Exercise =>
Find every line in the records below that contains the word "screenshot" and copy each one.

Records provided =>
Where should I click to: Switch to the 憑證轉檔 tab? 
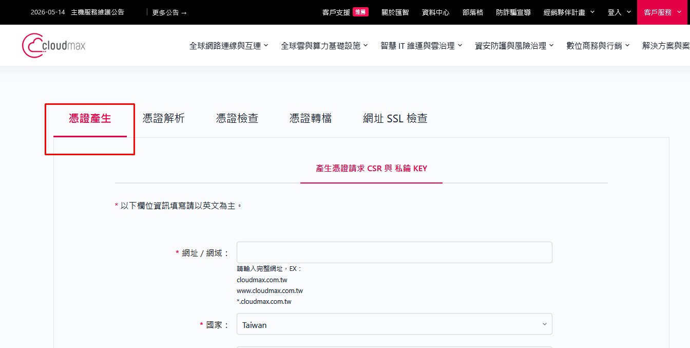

==

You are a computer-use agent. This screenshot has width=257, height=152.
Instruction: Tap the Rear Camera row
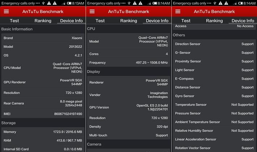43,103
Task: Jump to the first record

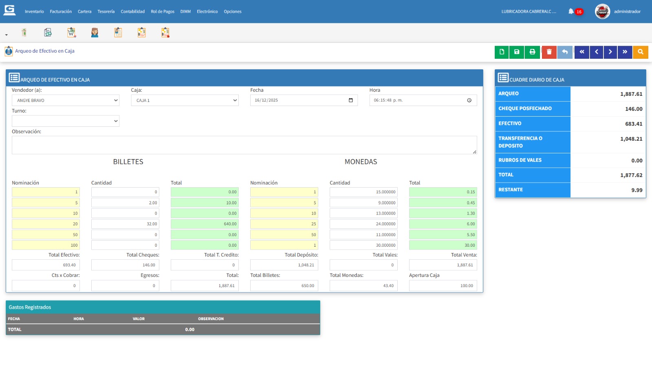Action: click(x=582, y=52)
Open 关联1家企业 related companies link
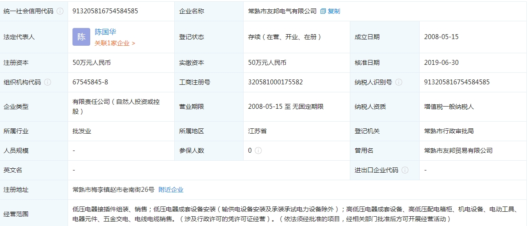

---

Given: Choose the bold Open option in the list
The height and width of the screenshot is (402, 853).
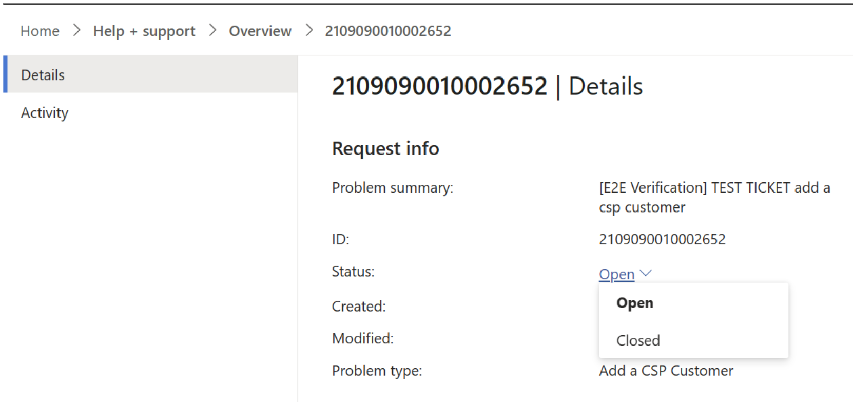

Problem solution =>
You are a computer-use agent. This screenshot has width=257, height=152.
The height and width of the screenshot is (402, 853).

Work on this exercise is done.